A pair (ham, kpoints) where ham is a new Hamiltonian with ek set to the complex array \(H(k)\) (k-point first, then band indices) and kpoints is the real array of k-point (x, y, z) components (transposed).

Raises:

RuntimeError – If a spin-orbit Hamiltonian has an odd band count.
ValueError – If the file contains fewer k-points than declared in the header.

read_hr_w2k(filename: str = './wannier_hr.dat') → Hamiltonian[source]#

Reads the wannier_hr.dat file from a wien2k hr file and sets the real-space kinetic Hamiltonian. This is then typically Fourier-transformed to momentum space to obtain the k-dependent band dispersion.

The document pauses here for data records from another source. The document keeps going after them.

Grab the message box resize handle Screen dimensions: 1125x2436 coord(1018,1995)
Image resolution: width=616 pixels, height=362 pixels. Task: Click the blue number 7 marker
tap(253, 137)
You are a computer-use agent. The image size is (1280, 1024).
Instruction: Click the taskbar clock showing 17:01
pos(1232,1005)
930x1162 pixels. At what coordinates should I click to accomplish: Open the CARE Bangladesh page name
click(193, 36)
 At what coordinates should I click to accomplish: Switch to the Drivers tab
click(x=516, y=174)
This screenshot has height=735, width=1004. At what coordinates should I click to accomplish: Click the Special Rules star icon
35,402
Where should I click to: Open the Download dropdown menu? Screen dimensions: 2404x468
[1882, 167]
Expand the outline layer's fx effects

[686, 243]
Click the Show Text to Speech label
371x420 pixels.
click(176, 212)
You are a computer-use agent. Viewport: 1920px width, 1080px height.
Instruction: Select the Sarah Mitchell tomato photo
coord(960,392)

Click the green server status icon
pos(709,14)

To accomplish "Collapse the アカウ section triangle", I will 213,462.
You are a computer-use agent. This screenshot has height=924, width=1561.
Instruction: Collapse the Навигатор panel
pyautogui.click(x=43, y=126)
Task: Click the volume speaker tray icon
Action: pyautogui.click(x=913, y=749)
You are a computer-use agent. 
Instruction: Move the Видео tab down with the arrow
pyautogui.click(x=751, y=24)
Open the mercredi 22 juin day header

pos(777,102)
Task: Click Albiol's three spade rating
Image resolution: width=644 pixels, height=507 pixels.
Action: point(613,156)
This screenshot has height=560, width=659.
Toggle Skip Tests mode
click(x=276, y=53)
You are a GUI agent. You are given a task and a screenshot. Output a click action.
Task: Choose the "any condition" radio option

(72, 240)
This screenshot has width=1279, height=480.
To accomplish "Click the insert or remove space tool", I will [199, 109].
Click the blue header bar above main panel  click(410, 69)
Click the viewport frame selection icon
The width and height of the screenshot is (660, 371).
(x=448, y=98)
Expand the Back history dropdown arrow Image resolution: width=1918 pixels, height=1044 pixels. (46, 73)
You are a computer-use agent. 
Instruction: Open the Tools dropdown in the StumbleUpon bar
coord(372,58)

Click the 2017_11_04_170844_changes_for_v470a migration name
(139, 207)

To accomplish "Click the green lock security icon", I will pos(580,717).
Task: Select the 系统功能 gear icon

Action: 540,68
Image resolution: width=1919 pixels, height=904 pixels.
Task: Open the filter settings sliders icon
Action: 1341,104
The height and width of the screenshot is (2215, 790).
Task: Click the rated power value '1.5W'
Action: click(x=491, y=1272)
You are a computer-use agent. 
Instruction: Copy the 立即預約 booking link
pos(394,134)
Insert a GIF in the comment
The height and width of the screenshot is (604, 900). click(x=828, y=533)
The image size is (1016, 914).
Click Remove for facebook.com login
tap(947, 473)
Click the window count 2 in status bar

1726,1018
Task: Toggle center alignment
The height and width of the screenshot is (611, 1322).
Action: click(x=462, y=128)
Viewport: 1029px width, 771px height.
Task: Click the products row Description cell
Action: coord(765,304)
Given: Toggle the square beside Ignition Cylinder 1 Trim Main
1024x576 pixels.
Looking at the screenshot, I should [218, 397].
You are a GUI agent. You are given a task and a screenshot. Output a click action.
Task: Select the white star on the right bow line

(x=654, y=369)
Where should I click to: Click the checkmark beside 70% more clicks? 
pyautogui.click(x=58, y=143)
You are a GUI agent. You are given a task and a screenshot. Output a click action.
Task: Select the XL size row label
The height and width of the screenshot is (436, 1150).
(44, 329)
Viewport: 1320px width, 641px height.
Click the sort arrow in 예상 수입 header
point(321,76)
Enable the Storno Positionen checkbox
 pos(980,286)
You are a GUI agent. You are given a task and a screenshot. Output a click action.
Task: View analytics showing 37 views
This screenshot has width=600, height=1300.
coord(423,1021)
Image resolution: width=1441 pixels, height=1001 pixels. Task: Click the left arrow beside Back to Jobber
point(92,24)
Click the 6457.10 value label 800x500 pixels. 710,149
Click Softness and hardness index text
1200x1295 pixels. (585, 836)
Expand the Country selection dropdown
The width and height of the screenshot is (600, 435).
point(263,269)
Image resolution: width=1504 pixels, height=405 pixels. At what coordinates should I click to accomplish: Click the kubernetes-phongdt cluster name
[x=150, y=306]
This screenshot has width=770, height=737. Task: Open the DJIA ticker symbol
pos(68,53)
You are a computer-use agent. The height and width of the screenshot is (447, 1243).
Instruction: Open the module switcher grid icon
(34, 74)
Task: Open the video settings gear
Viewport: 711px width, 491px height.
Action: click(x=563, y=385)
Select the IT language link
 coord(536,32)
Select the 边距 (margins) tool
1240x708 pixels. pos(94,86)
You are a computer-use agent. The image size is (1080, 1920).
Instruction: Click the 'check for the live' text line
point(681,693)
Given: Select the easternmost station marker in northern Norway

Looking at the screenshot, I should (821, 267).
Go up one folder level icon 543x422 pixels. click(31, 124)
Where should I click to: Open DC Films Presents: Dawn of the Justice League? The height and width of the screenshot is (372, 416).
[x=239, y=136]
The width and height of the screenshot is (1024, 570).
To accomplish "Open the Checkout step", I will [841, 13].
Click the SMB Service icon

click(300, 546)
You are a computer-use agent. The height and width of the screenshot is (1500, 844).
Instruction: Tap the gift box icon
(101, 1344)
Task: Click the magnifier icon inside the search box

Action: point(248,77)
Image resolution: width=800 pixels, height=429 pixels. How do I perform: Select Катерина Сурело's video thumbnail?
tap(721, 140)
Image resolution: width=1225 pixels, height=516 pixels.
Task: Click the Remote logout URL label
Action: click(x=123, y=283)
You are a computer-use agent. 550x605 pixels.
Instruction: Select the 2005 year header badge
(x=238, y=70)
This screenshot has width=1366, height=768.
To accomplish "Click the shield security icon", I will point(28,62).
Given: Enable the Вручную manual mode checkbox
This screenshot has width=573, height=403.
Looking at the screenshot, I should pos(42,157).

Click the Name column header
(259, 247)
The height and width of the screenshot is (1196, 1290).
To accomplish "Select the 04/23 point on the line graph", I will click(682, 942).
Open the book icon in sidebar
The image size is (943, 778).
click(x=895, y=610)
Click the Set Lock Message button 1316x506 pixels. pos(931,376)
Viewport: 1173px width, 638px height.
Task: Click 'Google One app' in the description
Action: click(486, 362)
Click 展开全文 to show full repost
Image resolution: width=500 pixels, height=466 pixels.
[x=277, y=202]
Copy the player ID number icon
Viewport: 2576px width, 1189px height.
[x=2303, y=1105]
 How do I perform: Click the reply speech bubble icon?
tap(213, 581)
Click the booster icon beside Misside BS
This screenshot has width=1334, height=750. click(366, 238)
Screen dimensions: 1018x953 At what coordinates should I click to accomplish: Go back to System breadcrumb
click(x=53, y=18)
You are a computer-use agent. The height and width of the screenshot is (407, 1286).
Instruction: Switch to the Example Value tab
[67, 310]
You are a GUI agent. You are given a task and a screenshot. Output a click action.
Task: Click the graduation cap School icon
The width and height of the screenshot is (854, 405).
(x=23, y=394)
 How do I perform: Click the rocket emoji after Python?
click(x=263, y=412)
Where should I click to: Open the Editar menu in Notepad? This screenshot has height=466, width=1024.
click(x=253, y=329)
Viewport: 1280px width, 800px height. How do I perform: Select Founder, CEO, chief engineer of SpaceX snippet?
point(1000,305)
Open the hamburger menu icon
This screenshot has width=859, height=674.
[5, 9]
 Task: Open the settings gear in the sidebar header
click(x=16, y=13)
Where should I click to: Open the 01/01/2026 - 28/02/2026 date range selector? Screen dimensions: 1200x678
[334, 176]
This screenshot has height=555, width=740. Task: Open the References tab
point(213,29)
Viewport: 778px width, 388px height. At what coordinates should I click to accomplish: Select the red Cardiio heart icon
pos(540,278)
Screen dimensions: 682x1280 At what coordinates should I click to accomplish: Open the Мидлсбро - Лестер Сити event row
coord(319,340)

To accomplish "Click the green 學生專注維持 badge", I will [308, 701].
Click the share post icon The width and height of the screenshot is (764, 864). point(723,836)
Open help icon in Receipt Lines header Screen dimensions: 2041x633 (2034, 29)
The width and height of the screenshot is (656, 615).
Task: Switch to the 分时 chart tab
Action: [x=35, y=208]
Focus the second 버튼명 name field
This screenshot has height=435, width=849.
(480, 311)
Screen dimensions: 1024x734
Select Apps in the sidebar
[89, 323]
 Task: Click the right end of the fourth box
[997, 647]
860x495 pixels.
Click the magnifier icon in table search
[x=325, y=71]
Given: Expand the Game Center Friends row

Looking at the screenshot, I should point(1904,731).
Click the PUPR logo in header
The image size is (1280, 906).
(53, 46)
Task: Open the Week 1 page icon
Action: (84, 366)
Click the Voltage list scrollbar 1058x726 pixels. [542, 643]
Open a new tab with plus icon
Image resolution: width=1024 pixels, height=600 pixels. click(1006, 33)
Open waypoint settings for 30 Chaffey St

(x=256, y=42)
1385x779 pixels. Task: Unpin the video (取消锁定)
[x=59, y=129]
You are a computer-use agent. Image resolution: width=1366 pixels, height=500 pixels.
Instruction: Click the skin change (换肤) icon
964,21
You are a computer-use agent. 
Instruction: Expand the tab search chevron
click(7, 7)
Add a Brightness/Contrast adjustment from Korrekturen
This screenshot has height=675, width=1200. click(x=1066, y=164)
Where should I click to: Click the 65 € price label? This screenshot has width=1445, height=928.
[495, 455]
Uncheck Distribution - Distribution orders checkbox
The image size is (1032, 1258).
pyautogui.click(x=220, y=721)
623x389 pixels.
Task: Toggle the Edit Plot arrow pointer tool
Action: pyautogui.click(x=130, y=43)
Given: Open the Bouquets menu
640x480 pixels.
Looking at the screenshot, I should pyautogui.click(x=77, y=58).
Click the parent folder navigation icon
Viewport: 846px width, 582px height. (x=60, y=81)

Parameters:: filename (str) – Path to the wannier_hr.dat file.
Returns:: self (for chaining).
Return type:: Hamiltonian

read_umatrix(filename: str) → Hamiltonian[source]#

Reads a file and creates the interaction matrix from it. The file should contain the number of bands in the first line and the number of r values in the second line. From the third line onwards it should contain the interaction matrix entries. It looks very similar to the format of a wannier_hr.dat file. The format is: r_lat_x r_lat_y r_lat_z orb1 orb2 orb3 orb4 realvalue imagvalue, where r_lat is the relative lattice vector and orb1-4 are the orbital indices. The interaction is assumed to be purely real. The ordering of the entries themselves does not matter. Note: The file must not contain any comments or empty lines.

Parameters:: filename (str) – Path to the umatrix file.
Returns:: self (for chaining).
Return type:: Hamiltonian

set_ek(ek: ndarray) → Hamiltonian[source]#

Sets the band dispersion directly (bypassing the Fourier transform).

Parameters:: ek (ndarray) – The band dispersion array.
Returns:: self (for chaining).
Return type:: Hamiltonian

single_band_interaction(u: float) → Hamiltonian[source]#

Sets the local interaction for a single-band model from a single Hubbard \(U\).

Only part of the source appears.